"Whenever there’s a vulnerability in the wild that is critical enough to threaten the health of the Internet, we want to have a mechanism to respond immediately. We can’t afford to sit around and wait a month for a vendor."
— Internet security specialist Gadi Evron in eWEEK.
The particular vendor in question is Microsoft and the response mechanism Evron refers to is the Zero-Day Response Team, a self-selecting group of computer security professionals who have apparently had just about enough of Microsoft’s Patch Tuesday.
ZERT emerged from the shadows in response to a problem in the Microsoft Vector Graphics Rendering (VML) engine that allowed hackers to execute code in other peoples’ Windows machines. How big a problem? The "dumping of a massive collection of bots, Trojan downloaders, spyware and rootkits." So . . . bad.
If the threat is real the response should be swift Joe Stewart told eWEEK:
It is clear that we are dealing with an underground group of people who are writing exploits for profits. They are waiting for Patch Tuesday to pass, then it becomes Exploit Wednesday. We’re seeing these zero-days in the wild, timed precisely to guarantee at least an entire month to spread.

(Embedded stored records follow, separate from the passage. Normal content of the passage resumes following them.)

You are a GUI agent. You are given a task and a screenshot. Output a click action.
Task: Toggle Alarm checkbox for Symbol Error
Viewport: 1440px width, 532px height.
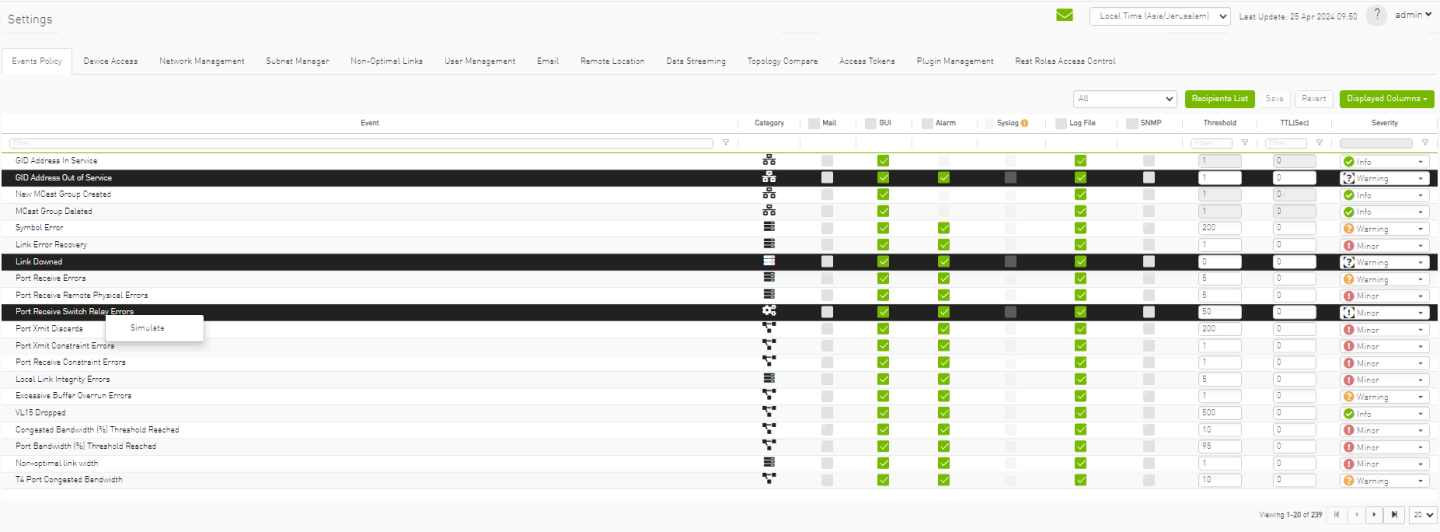944,228
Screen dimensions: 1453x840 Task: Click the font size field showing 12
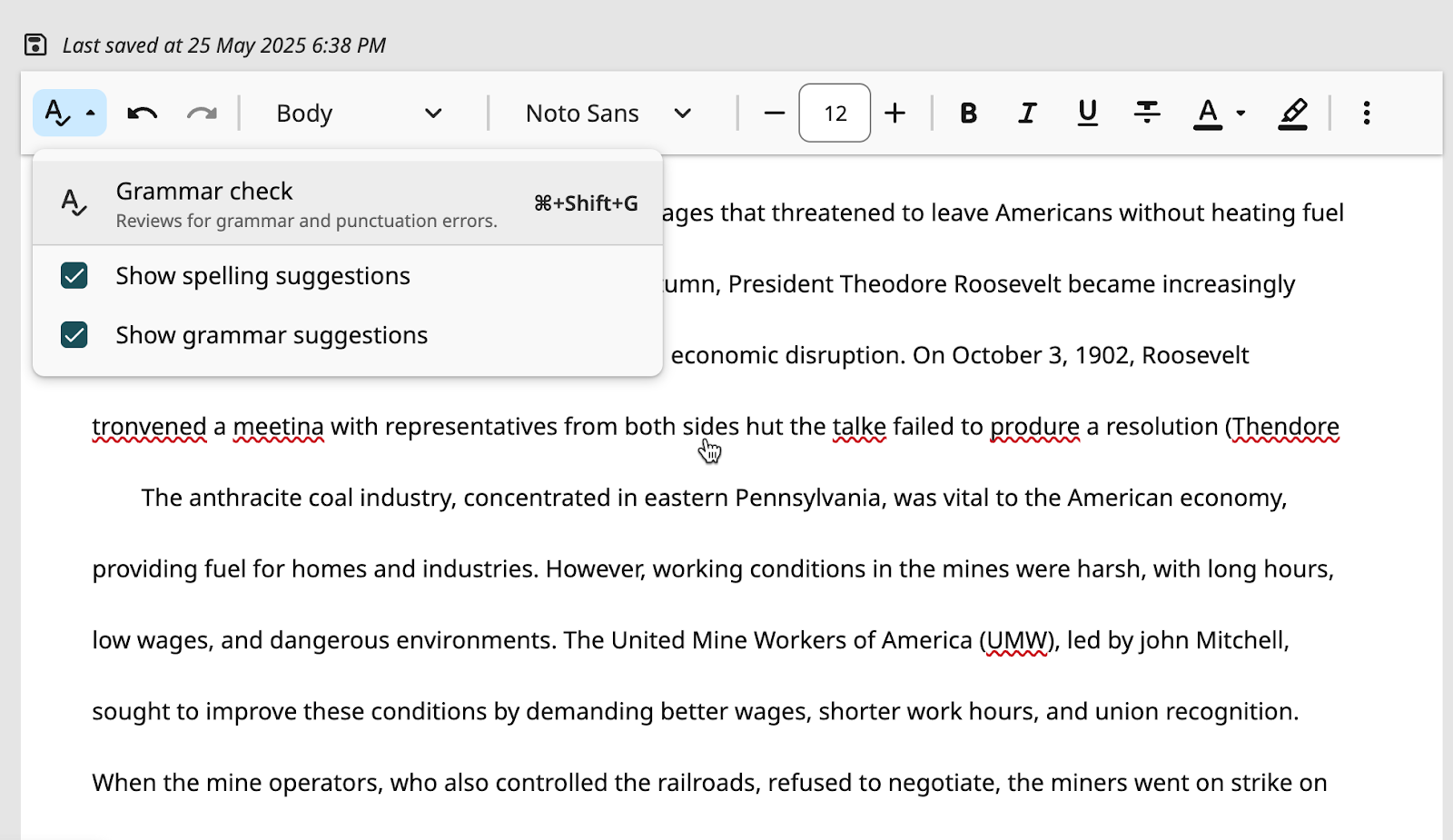pyautogui.click(x=835, y=114)
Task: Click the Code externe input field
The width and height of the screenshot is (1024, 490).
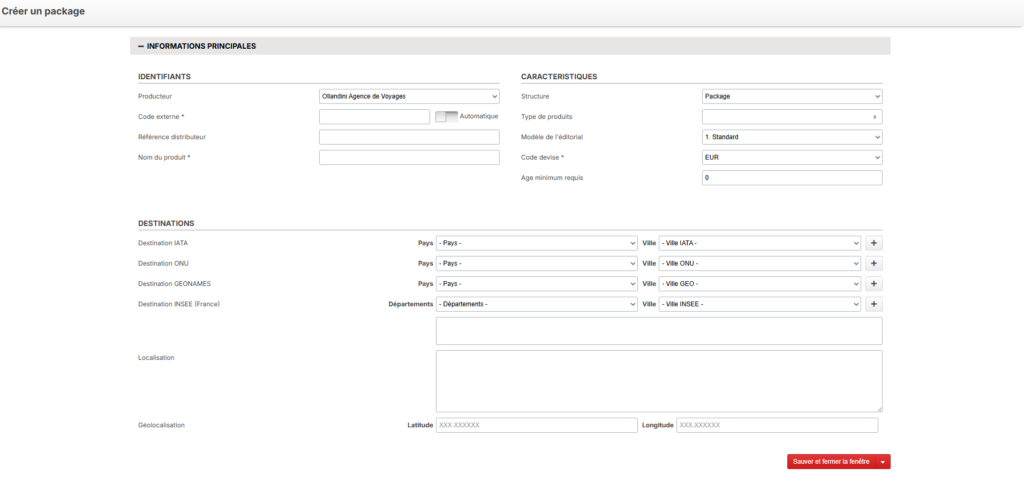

Hours after the first advisory on September 19, 2006, Stewart, Gil Dabah, Michael Hale Ligh and volunteer testers around the globe were on the case. "It’s been about 19 hours of work, almost nonstop," Dabah told eWeek.
ZERT did not go through Microsoft channels. "Microsoft needs to start paying attention and recognize that there’s a need for an out-of-band patch," Mr Stewart said. "It’s somewhat irresponsible to tell customers to wait two weeks for Patch Tuesday while computers are being hosed with malware."
They may have gotten Microsoft’s attention; the ZERT patch was posted September 22nd. Microsoft posted its own patch four days later — a full two weeks ahead of Patch Tuesday.
Has ZERT embarrassed the giant corporation into doing right by its customers — or perhaps challenged them to defend their geekness? Time will tell.